# Problem details
Search the data for the string "share", and report each line where it is found.
Listed records below:
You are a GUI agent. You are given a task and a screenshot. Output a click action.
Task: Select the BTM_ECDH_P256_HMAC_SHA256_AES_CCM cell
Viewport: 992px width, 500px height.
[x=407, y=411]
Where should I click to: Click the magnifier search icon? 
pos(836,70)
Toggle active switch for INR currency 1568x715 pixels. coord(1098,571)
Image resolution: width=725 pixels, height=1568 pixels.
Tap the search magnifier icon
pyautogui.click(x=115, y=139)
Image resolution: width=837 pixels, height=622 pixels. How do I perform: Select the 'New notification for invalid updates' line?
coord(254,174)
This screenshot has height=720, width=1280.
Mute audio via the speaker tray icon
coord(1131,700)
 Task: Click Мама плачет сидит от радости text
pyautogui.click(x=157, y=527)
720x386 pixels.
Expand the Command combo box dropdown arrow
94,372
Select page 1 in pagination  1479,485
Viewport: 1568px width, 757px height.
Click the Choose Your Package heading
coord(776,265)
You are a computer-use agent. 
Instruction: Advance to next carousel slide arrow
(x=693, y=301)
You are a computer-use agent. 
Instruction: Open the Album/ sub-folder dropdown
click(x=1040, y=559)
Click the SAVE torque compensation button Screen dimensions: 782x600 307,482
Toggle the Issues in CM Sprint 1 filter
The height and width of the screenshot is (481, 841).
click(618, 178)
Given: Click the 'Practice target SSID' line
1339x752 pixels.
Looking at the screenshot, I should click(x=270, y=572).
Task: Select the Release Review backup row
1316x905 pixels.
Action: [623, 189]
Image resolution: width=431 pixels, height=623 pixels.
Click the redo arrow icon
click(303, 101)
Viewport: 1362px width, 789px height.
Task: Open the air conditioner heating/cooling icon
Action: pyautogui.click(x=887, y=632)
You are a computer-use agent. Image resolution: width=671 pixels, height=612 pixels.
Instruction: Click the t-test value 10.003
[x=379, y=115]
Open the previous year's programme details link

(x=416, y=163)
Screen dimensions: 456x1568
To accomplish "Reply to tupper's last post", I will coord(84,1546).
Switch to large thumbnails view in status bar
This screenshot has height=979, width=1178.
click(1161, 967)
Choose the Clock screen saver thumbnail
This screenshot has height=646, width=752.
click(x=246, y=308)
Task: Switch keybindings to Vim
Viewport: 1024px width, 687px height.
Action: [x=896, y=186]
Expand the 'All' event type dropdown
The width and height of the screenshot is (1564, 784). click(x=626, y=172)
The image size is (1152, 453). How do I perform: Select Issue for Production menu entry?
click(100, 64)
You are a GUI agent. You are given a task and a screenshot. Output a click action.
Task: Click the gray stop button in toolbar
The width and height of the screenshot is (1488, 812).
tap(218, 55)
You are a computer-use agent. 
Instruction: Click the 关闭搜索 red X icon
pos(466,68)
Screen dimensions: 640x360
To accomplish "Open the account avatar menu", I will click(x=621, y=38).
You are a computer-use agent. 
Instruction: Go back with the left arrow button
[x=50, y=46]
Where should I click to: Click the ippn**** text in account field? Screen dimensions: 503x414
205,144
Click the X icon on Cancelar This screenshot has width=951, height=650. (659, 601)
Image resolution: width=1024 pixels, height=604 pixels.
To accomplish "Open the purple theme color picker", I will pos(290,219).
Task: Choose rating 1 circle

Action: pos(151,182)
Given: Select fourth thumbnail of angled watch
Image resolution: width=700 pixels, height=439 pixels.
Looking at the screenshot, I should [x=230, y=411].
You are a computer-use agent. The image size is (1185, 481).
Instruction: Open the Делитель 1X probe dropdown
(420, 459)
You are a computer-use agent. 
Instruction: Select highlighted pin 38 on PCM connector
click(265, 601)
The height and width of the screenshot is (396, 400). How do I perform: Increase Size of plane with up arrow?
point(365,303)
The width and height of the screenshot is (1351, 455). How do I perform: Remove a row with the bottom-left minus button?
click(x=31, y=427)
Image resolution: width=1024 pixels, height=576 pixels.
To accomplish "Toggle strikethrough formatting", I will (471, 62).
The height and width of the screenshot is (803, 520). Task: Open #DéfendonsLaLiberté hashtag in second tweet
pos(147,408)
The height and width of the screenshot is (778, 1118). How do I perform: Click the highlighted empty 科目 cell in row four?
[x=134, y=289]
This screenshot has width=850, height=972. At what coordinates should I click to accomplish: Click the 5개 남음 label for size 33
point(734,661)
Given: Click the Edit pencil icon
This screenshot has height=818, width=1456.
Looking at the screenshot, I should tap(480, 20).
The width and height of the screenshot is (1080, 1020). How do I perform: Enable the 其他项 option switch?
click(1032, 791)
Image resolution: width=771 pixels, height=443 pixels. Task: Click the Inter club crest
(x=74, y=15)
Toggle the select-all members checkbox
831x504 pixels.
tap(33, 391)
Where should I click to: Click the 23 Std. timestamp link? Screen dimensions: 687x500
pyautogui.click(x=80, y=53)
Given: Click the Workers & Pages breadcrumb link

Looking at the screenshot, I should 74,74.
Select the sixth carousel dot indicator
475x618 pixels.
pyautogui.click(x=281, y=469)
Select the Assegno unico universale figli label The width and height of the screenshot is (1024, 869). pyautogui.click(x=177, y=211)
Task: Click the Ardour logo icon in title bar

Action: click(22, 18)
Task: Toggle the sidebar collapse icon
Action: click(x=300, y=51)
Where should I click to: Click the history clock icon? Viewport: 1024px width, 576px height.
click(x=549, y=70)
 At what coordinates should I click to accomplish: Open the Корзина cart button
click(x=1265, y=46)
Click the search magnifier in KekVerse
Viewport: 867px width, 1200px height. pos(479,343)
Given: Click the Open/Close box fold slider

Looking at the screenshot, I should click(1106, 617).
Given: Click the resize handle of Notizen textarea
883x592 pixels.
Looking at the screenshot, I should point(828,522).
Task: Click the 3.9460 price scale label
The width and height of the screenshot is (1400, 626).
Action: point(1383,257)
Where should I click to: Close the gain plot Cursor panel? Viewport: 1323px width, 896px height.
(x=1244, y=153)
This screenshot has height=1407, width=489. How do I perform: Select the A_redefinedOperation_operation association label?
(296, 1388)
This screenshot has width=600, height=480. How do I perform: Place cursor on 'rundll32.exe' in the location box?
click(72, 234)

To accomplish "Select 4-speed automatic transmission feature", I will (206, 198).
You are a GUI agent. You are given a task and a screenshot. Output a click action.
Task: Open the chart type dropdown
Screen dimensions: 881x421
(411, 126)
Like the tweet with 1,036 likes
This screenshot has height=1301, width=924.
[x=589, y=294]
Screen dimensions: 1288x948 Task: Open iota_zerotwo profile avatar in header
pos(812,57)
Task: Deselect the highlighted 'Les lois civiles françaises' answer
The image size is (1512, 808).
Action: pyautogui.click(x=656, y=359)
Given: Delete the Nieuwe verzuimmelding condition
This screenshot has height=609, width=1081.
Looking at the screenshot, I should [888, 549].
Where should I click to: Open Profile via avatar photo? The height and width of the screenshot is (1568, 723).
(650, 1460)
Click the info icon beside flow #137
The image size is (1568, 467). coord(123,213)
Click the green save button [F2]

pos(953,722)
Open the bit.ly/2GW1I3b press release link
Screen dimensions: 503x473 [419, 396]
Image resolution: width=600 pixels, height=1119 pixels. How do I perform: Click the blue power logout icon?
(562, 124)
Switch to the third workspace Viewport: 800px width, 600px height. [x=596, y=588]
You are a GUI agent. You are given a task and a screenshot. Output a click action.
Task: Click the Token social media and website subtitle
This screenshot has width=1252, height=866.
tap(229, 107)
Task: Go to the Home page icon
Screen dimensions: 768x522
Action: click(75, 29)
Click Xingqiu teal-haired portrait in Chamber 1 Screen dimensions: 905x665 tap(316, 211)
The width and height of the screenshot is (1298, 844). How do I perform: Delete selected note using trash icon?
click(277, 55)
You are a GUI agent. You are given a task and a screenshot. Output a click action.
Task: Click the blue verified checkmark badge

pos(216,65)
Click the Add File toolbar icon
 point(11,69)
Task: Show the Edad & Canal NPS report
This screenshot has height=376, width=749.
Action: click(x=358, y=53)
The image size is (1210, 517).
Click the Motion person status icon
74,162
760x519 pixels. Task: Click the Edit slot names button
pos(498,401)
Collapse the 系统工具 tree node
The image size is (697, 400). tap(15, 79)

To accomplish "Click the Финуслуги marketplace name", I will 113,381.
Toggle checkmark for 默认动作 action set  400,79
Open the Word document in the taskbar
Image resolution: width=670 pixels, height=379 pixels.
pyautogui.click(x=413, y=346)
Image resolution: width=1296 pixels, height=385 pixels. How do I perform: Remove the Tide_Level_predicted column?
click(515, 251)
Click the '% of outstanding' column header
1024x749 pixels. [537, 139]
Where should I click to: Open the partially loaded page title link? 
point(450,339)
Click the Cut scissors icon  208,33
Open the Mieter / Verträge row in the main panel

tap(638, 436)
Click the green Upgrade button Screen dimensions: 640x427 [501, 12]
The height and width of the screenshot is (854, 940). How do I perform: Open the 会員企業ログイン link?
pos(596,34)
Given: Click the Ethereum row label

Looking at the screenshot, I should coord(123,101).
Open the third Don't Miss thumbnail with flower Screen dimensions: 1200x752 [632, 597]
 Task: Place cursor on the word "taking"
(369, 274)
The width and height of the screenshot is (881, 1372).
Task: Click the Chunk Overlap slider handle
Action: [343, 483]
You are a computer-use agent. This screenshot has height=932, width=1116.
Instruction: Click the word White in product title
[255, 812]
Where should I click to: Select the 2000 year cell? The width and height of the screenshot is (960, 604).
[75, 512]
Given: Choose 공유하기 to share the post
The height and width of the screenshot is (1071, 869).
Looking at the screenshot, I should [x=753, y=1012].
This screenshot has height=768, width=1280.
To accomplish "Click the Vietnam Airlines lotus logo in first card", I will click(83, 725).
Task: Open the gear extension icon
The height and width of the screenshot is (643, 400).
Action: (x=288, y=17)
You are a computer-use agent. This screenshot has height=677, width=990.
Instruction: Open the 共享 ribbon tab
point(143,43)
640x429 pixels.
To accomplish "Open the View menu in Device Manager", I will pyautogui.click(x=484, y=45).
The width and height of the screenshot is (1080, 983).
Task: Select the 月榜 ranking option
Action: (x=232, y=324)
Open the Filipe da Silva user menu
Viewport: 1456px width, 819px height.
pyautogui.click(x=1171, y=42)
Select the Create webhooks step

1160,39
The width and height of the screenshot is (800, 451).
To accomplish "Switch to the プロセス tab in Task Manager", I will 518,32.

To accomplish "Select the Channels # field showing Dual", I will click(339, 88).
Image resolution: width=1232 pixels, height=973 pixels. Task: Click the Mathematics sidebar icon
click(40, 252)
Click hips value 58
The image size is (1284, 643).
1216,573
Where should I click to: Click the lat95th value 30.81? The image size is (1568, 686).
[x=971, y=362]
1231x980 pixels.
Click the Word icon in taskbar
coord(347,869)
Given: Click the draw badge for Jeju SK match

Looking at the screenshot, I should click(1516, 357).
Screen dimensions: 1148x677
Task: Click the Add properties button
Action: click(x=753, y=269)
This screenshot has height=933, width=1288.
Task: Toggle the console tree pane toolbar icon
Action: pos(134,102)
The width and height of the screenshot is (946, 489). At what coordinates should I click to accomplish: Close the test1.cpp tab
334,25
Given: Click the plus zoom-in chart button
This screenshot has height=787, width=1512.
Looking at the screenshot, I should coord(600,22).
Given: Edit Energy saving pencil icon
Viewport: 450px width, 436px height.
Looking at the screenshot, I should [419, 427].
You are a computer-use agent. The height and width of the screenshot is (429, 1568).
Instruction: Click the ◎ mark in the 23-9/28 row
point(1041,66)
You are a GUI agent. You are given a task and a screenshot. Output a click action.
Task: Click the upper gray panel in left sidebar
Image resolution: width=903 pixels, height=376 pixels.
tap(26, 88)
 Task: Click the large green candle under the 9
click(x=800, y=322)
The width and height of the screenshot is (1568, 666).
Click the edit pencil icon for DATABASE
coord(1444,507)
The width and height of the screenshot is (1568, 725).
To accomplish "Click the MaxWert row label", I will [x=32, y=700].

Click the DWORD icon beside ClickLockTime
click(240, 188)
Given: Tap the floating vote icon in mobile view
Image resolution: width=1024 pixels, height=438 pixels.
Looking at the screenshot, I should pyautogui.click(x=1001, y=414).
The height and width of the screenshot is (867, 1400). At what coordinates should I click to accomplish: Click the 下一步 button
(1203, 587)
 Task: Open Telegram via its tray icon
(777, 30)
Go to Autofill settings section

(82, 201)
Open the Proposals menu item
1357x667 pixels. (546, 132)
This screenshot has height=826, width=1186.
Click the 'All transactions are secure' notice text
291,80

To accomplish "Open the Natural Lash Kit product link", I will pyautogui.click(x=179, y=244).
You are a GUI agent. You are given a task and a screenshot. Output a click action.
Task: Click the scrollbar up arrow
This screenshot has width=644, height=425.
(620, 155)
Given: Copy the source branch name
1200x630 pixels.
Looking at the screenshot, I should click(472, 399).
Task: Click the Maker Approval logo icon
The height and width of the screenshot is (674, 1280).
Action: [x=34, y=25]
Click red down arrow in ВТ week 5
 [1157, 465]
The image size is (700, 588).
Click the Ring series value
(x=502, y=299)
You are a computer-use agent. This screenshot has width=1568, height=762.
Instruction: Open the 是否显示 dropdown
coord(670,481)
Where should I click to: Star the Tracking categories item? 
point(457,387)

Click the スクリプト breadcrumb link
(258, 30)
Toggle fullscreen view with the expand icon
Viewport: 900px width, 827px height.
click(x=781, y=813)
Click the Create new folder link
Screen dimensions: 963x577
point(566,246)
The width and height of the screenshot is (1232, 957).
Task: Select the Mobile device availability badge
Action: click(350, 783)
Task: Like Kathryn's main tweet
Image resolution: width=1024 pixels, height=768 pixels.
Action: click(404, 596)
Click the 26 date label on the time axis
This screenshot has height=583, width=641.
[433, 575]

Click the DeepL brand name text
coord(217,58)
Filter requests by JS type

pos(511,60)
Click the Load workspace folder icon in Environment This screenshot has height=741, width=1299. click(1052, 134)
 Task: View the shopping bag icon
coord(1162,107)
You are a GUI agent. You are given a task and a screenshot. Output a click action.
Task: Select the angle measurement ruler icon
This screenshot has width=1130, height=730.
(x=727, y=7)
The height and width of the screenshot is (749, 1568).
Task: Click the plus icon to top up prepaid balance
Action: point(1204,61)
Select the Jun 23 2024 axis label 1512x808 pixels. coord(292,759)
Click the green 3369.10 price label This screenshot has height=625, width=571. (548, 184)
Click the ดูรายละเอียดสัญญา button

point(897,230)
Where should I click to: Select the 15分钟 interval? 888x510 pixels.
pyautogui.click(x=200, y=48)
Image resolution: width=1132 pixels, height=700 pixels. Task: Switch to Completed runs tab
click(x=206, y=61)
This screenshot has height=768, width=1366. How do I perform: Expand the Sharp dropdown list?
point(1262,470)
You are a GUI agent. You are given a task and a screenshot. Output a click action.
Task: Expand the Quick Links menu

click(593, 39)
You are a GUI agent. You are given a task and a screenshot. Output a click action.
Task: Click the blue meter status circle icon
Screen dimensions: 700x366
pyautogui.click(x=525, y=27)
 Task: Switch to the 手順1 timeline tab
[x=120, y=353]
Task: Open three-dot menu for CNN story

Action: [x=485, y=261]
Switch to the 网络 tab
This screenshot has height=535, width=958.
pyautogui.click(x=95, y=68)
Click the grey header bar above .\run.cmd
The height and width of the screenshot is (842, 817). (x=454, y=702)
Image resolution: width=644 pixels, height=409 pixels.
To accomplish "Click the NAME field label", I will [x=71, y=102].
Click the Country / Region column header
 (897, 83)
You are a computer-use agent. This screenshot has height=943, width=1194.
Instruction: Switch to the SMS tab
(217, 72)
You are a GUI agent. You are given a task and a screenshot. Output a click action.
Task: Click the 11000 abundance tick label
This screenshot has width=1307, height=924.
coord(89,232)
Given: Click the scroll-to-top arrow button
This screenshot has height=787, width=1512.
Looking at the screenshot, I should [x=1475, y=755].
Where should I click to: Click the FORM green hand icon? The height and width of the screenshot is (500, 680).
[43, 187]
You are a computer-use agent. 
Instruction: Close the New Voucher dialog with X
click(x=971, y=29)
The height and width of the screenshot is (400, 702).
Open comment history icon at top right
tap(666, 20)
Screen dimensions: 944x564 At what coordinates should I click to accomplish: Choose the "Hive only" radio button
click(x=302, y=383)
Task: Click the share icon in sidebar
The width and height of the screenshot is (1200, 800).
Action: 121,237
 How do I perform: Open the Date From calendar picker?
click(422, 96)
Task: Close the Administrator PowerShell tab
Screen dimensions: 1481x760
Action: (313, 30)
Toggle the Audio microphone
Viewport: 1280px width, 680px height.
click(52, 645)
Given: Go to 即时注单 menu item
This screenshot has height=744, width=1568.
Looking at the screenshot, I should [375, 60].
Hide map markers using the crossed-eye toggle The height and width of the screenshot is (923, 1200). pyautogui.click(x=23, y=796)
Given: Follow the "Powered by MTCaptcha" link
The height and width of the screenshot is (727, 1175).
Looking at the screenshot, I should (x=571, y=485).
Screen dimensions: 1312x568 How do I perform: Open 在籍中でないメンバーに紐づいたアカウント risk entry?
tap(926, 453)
End of Listed records.
# Answer to the problem
Given: Choose 공유하기 to share the post
Task: Click the share icon in sidebar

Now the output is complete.